- _DOCUMENT_
____
Jerome: (c. 340-420 A.D.) Ordained a priest at Antioch, Jerome led a life devoted to asceticism and celibacy. Jerome, who is known as Doctor of Biblical Science, said he would follow no man who was not in communion with the Chair of Peter (office of pope) and successors of the Apostles. He wrote: "Far be it from me to speak adversely of any of these clergy who, in succession from the apostles, confect by their sacred word the Body of Christ and through whose efforts also it is that we are Christians" (Letters 14:8 [396 A.D.]). Jerome also wrote: Meanwhile, I keep crying: He that is joined the chair of Peter is accepted by me!" [Letter of Jerome to Pope Damasus, 374/379 A.D.] Meanwhile, Jerome defended the life-long virginity of the Blessed Mother, the gift of life-long celibacy as superior to the gift of marriage, and the difference between mortal and venial sin. Jerome also confirmed that a person whose spouse cheats may live alone but may not remarry while the cheater is alive.

Augustine: (354-430 A.D.)  This priest, monk and Bishop of Hippo is regarded as perhaps the greatest of all the Church Doctors throughout Christianity. His two most important works were City of God and Confessions. The most important work about St. Augustine is "Life of St. Augustine." St. Augustine founded a convent of nuns and was himself devoted to a monastic life of poverty and chastity. St. Augustine defended the lifelong virginity of Mary and the superiority of celibacy over marriage. He taught that prayers for the dead aided the souls not yet in heaven. He taught a regenerative (saving) Baptism, the literal flesh and blood of Christ in the Eucharist, the Sacrifice of the Holy Mass, the possibility of losing one's salvation, and the important of doing penance as punishment for sins, and the difference between venial and mortal sins.
____
- _RECORDS FOR THIS EXERCISE_
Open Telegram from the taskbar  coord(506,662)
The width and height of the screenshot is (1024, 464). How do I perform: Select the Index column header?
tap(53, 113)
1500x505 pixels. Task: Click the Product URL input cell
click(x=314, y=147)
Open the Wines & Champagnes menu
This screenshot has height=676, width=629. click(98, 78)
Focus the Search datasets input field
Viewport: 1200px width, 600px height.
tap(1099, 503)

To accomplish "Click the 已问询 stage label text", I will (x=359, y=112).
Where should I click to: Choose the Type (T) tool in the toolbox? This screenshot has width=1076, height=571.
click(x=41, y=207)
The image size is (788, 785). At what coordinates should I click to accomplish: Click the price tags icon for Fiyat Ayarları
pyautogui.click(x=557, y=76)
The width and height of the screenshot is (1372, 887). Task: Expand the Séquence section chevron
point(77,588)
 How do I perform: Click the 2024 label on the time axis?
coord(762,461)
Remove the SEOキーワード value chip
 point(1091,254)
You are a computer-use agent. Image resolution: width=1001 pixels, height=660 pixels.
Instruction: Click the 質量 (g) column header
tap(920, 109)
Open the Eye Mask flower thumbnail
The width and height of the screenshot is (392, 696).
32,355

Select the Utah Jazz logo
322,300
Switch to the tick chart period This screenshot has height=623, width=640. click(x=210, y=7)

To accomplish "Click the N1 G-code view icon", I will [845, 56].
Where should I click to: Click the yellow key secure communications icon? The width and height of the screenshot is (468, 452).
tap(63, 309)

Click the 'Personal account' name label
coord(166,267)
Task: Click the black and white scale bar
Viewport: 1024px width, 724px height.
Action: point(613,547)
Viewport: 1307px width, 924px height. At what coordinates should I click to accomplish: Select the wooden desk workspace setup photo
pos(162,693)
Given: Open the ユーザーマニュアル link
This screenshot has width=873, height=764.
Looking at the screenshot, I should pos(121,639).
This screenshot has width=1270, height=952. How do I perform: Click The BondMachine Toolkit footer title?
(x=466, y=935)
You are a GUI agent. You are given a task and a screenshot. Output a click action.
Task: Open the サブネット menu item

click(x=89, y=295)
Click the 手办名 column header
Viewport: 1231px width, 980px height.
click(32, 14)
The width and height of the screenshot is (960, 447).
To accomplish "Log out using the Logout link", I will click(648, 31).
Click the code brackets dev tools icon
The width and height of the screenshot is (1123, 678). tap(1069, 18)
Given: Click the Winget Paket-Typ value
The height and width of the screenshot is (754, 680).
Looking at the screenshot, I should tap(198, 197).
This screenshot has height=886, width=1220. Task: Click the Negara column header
____
- _WRITTEN EXERCISE 1_
According to the passage on Jerome and Augustine, what were Augustine's two most important works?
- _WRITTEN EXERCISE 2_
Copy out the part of the listing that opens with the line containing "You are a GUI" and closes with the line containing "Looking at the screenshot, I should tap(198, 197).", keeping every line identical to the original.

- _TASK ANSWER 1_
City of God and Confessions.

- _TASK ANSWER 2_
You are a GUI agent. You are given a task and a screenshot. Output a click action.
Task: Open the サブネット menu item

click(x=89, y=295)
Click the 手办名 column header
Viewport: 1231px width, 980px height.
click(32, 14)
The width and height of the screenshot is (960, 447).
To accomplish "Log out using the Logout link", I will click(648, 31).
Click the code brackets dev tools icon
The width and height of the screenshot is (1123, 678). tap(1069, 18)
Given: Click the Winget Paket-Typ value
The height and width of the screenshot is (754, 680).
Looking at the screenshot, I should tap(198, 197).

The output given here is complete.